Since its beginnings in 2002, Broken Valley Road Show has used tight sibling harmonies, smoking instrumentals and more than a little gospel to win over audiences at clubs, theaters and festivals in the Rockies, the Pacific Northwest, the South and Canada. Audiences can expect a Broken Valley Road Show show to include instrumentals, seven-piece bluegrass tunes and four-part harmonies. Band members like to say the atmosphere will “inspire you to bring along your Bible, your whiskey, and your Grandma.” (A perfect way to kick off Sunday at Roots Fest.)

Like contemporary groups Open Road and The Wilders, BVRS strives to connect today’s occasionally complicated world with the relevance of yesterday’s music. BVRS is a veteran of the 2008 Roots Fest, and in 2007 the band represented the U.S. at the Nanning International Folk Song Arts Festival in China.

Tom Catmull & the Clerics

1 – 2:30 pm
www.Tomcatmull.com

It’s not easy to categorize Tom Catmull & the Clerics – is there a swing/pop/folk/roots/rockabilly/country bin at the record store? – but Missoula audiences have counted on a roots-driven, electrified sound, along with some upright bass, pedal steel, electric guitar, acoustic guitar and drums for years.

Frontman Catmull is joined by drummer Travis Yost, upright bassist John Sporman, and Gibson Hartwell on electric guitar and pedal steel. 

With last year’s release of Glamour Puss, this band furthered its reputation as a group capable of showcasing original music while still leaving people sweaty and exhausted at closing time. Tom and the Clerics have been voted "Best Local Musician" and "Best Local Band" (respectively) by the Missoula Independent’s Annual "Best Of" Readers Poll in 2007, 2008, 2009 and 2010.

Sol Driven Train

3 – 4:30 pm
www.soldriventrain.com

Sol Driven Train is a band in motion, onstage and on the road. Over the past five years the quintet has averaged about 150 shows each year at bars, festivals, theaters and the occasional summer camp, from its base in Charleston, South Carolina to New Hampshire to Wisconsin and now, Big Sky Country.

Sol Driven Train bounces to the pulse of the music along with the crowd, trading lead singers and instruments. One reviewer noted the band “seamlessly mixes Allmanesque Southern rock, languid world-beat, swampy funk and downright catchy melodies as they swap lead singers and instruments. A punchy horn section adds an extra dimension of sweaty soul to the genre-blurring jam party.”

Sol Drive Train is Russell Clarke on sax and vocals; Ward Buckheister on trombone, guitar, and vocals; Joel Timmons on guitar and vocals; Rusty Cole on bass and Wes Powers on drums.

The Gourds

5 – 7 pm
www.thegourds.com

The Austin-based Gourds have never been much on sentiment. Since the band started defining Gourds Music – as it has come to be known – in 1997, they have chugged through America fueled by music and a near-pathological need for a good time.
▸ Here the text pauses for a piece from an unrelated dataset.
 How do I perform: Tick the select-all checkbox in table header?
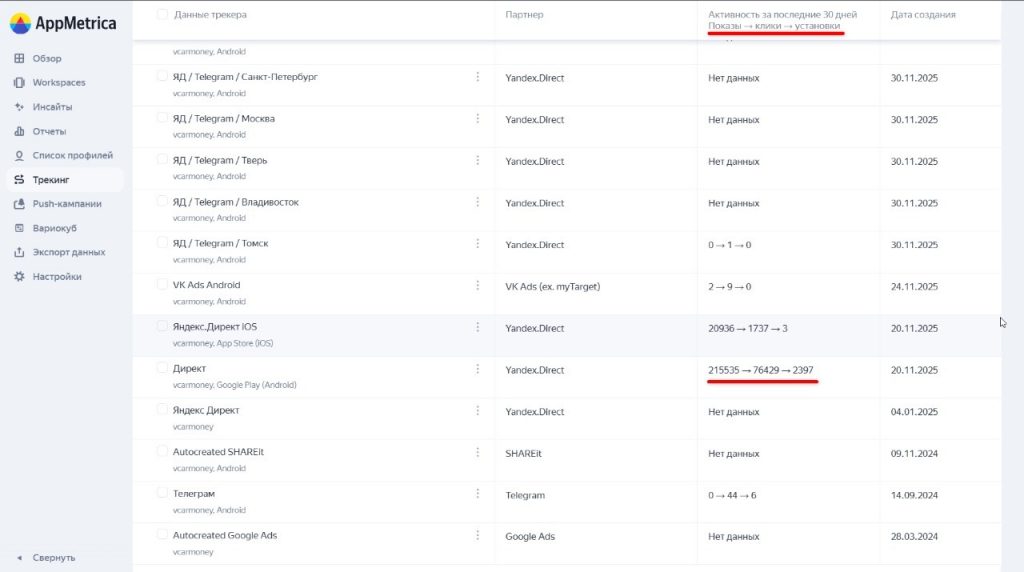click(x=162, y=14)
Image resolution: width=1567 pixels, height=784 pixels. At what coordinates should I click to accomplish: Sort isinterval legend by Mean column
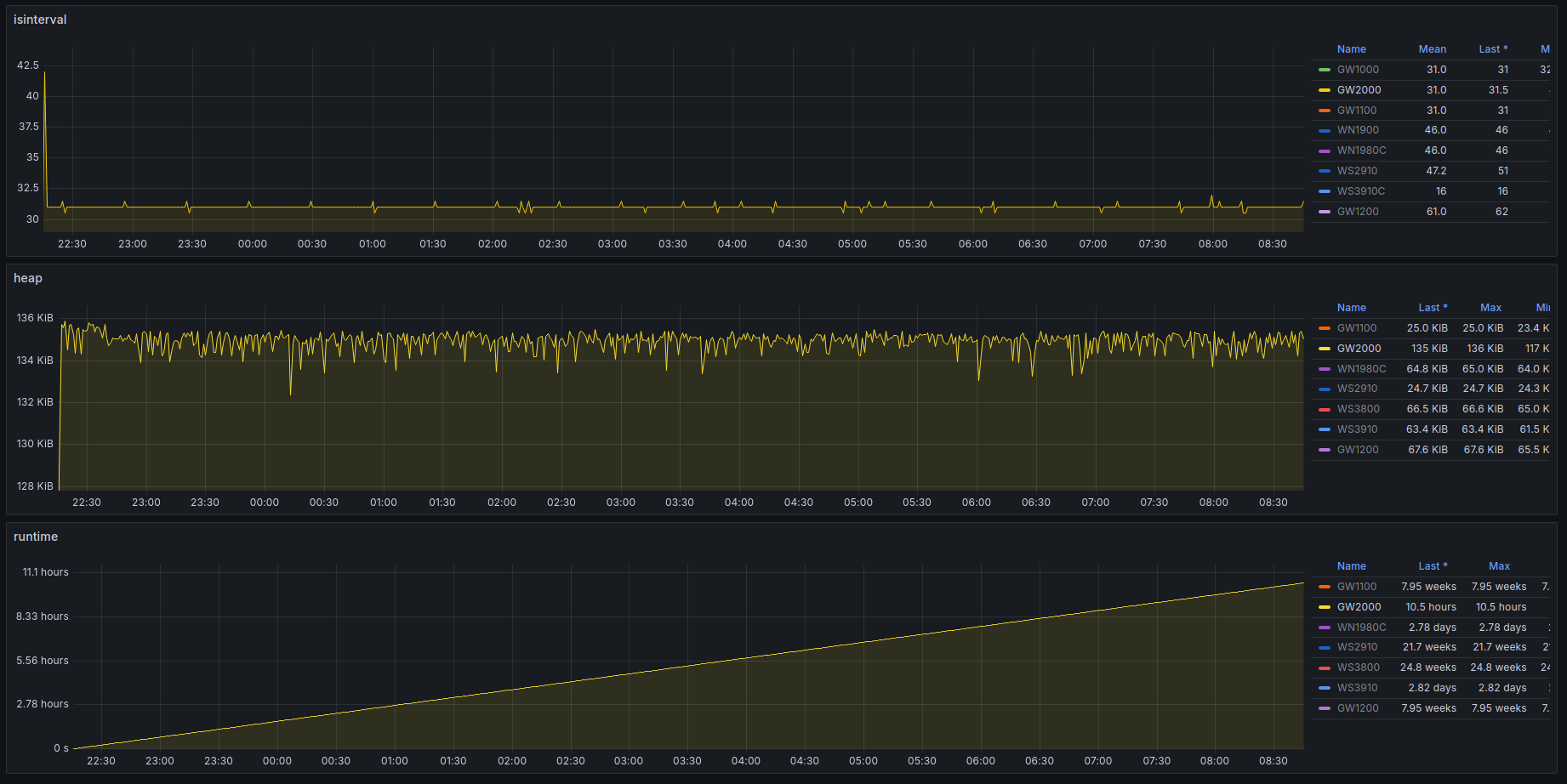1432,49
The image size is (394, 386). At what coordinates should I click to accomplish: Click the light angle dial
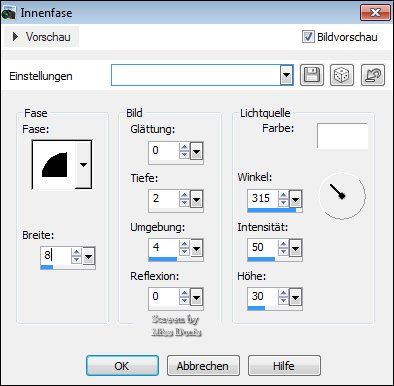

Songwriters Kevin Russell and Jimmy Smith have written some dense, reference-laden country songs of the last 10 years but have managed to provoke deep thought while largely avoiding the tear-in-my-beer ballads that made country music a commercial powerhouse over the last 50 years.

When Russell of these “cosmic country rockers” was asked to describe The Gourds’ sound he said, “A parliament of owls BBQing in a pawnshop. Strings ringing around the reeds and singing over the fat low grooves of tubes and skins. The Bipolar express.”

The band celebrated 15 years in the music business with the release of Haymaker in 2009 and are making their second River City Roots Festival appearance.